*READING PASSAGE:*

Chungnam National University researchers develop power-free color-changing strain sensor

Wearable devices and smart sensors are transforming how we monitor health and activity, from tracking heartbeats to detecting body movements. However, traditional tools like stethoscopes and fitness trackers often face challenges. They require user training, struggle with accurately capturing subtle signals, and are limited in flexibility and ease of use. These shortcomings make them less effective for applications that demand adaptability, precision, and user-friendliness, such as real-time health monitoring or motion tracking.

To address these challenges, Professor Jaebeom Lee and his team at Chungnam National University have developed an advanced mechanochromic strain sensor that changes color in response to mechanical stress. Their study, published in Volume 498 of the journal Chemical Engineering Journal on 15 October, 2024, highlights the sensor’s potential as a power-free, versatile tool. The device integrates flexible polymers with innovative nanoparticles, offering a reliable, user-friendly solution for real-time health and activity tracking.

*TASK SET:*
**A.** According to the sensor article, which qualities do some applications demand? List them all.
**B.** Repeat the stretch of the sensor article from "Wearable devices and" through "or motion tracking.".
**C.** Write the next part of the sensor article, picking up after its last sentence.
The material that follows has nothing to do with the sensor article.

*GIVEN ENTRIES:*
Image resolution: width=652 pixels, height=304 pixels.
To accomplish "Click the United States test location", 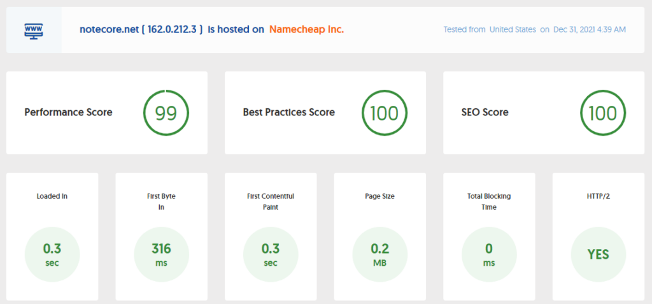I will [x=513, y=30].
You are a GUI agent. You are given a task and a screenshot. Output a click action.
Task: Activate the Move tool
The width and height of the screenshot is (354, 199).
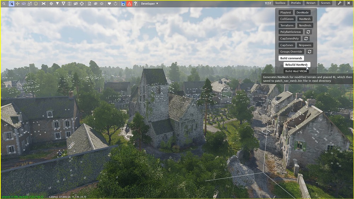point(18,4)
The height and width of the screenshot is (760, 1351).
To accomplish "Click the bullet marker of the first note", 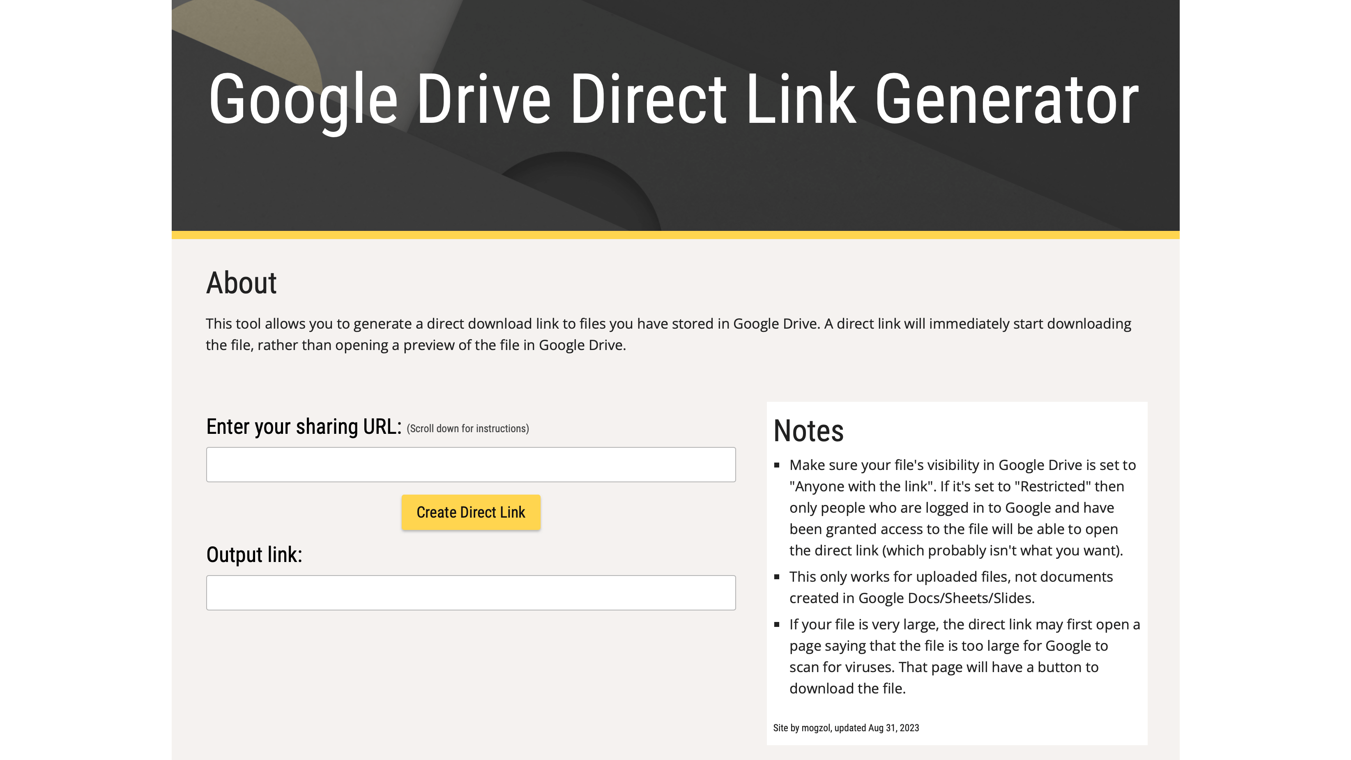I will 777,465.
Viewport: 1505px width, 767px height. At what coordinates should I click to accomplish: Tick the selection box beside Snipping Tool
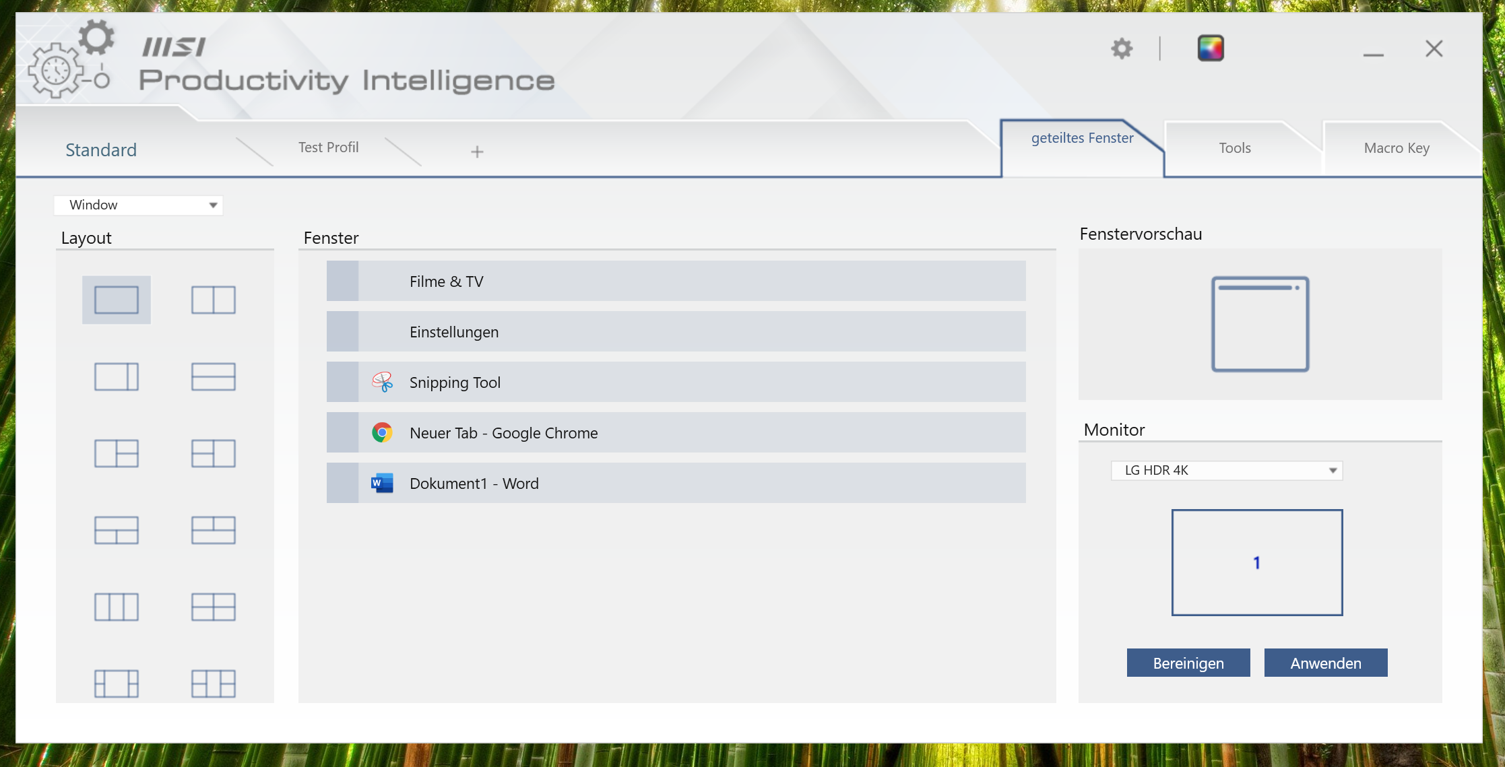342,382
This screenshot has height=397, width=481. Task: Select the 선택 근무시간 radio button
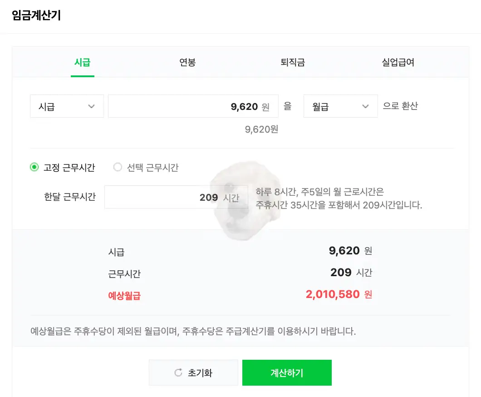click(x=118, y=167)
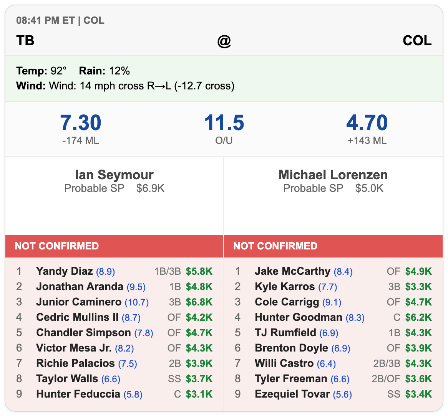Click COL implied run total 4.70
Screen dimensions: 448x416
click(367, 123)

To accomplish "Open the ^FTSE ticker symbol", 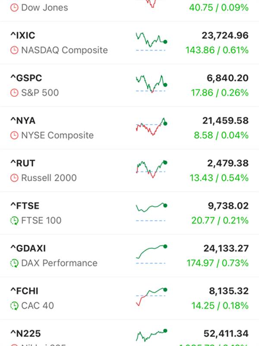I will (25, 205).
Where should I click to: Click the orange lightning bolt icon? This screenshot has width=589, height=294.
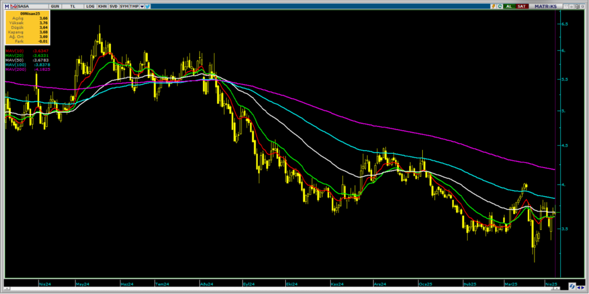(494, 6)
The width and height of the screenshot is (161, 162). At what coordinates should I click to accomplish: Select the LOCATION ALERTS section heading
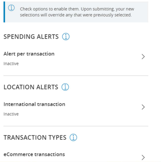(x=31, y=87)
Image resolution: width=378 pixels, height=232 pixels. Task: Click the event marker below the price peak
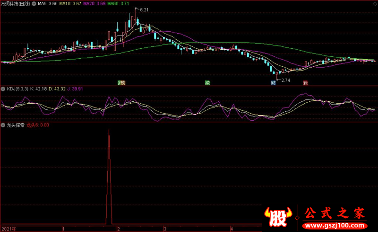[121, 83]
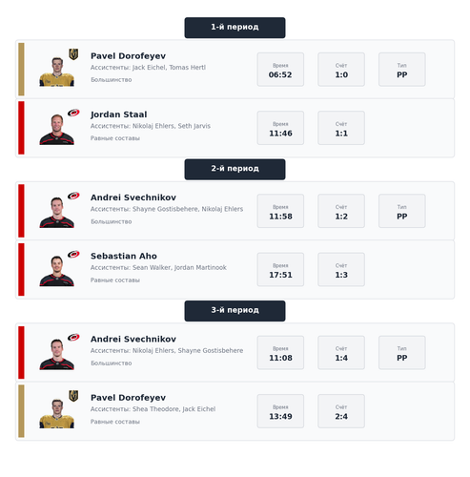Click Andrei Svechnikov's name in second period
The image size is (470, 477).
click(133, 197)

---

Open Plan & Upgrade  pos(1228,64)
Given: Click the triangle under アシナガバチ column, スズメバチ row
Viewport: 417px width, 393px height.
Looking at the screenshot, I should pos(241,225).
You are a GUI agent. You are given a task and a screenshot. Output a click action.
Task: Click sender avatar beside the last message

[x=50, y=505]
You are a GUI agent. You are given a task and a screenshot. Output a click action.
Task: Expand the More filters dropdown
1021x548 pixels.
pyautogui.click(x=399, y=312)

---

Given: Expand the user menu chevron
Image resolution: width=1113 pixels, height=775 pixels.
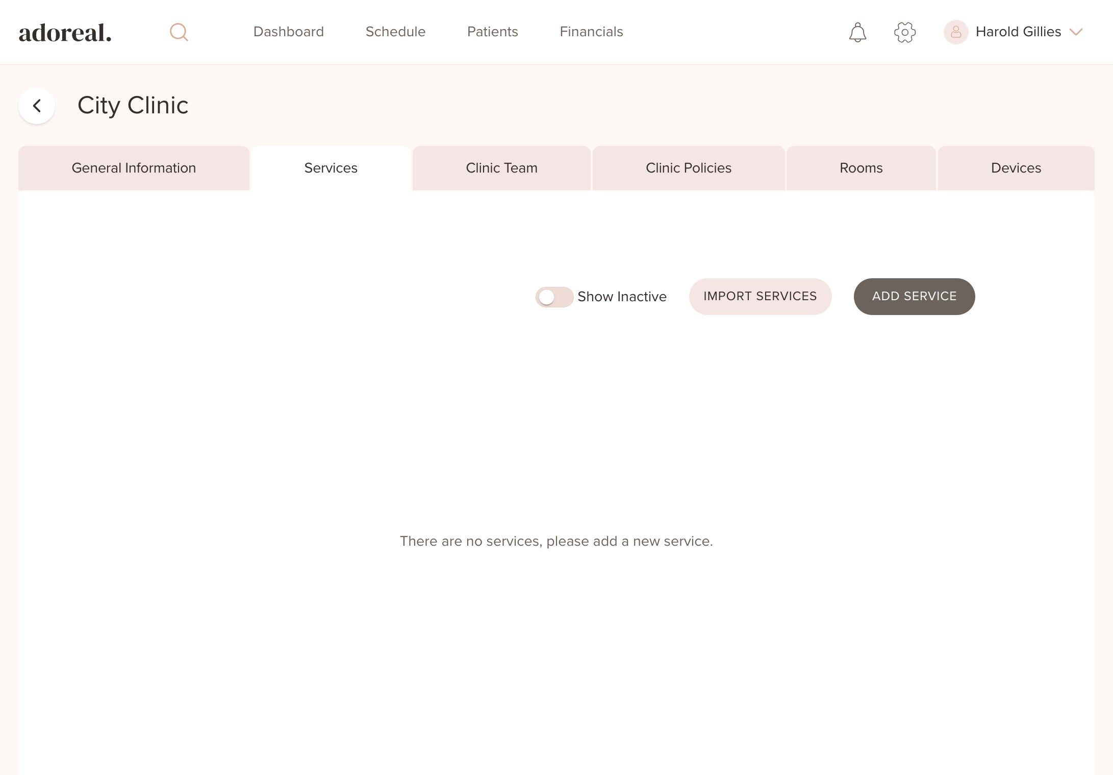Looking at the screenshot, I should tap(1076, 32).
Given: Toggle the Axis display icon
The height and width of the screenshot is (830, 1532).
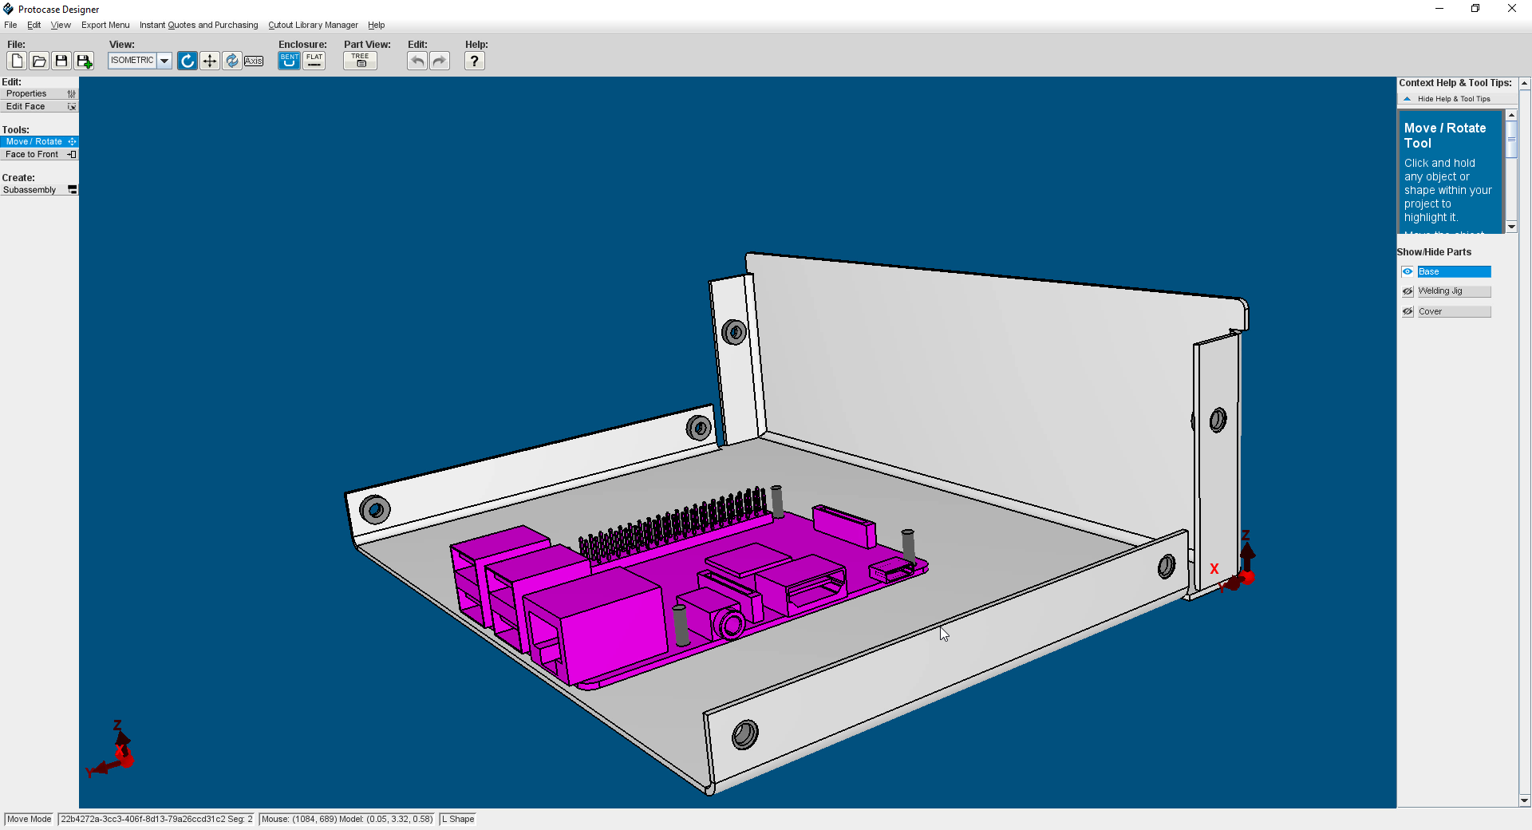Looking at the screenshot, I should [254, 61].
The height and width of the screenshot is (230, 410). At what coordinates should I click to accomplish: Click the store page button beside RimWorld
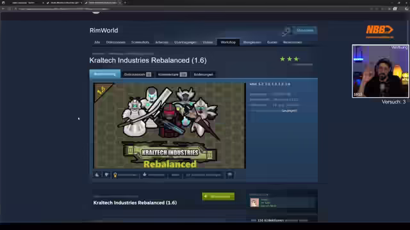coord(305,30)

*RESULTS BY TASK:*
**A.** Adaptability, precision, user-friendliness

**B.**
Wearable devices and smart sensors are transforming how we monitor health and activity, from tracking heartbeats to detecting body movements. However, traditional tools like stethoscopes and fitness trackers often face challenges. They require user training, struggle with accurately capturing subtle signals, and are limited in flexibility and ease of use. These shortcomings make them less effective for applications that demand adaptability, precision, and user-friendliness, such as real-time health monitoring or motion tracking.

**C.**
The sensor is built using magnetoplasmonic nanoparticles (MagPlas NPs). These nanoparticles have a silver core (60 nm) and an iron oxide (Fe₃O₄) shell, which help them interact with light and magnetic fields. They are produced using a method called solvothermal synthesis, which controls chemical reactions at high temperatures to create highly uniform particles in large quantities. “This nanosized material can be synthesized with exceptional consistency and scalability,” explains Prof. Lee.

A critical part of the sensor's design is the arrangement of MagPlas NPs. When a liquid droplet containing these particles is placed on a porous material, such as filter paper or a polyethersulfone (PES) membrane, and exposed to a magnetic field, the particles pack tightly together on the surface rather than seeping into the pores. This forms a uniform layer called an amorphous photonic array (APA), producing bright, consistent colors that remain stable when viewed from different angles.

These APAs are then transferred onto a flexible, stretchable material called polydimethylsiloxane (PDMS), which enables the sensor to change color under mechanical stress. By adjusting the nanoparticle size between 91 and 284 nanometers, the researchers controlled how the sensor’s color changed. The most noticeable color shift—from blue to red—occurred when the particles were 176 nanometers in size. These color changes are fully reversible and stable, even after repeated stretching, making the sensor durable and reliable.

The sensor could transform many areas, offering a wide range of applications. In healthcare, it could be used as a wearable device to track motions like knee bending, neck turning, or even subtle movements such as heartbeats or eye twitches. The sensor could also ensure the safety of buildings and bridges by visually detecting stress or damage without complicated setups. “The mechanochromic change of the device could be monitored constantly, to predict and prevent fatal structural failures for buildings, civil structures, and industrial systems,” explains Prof. Lee.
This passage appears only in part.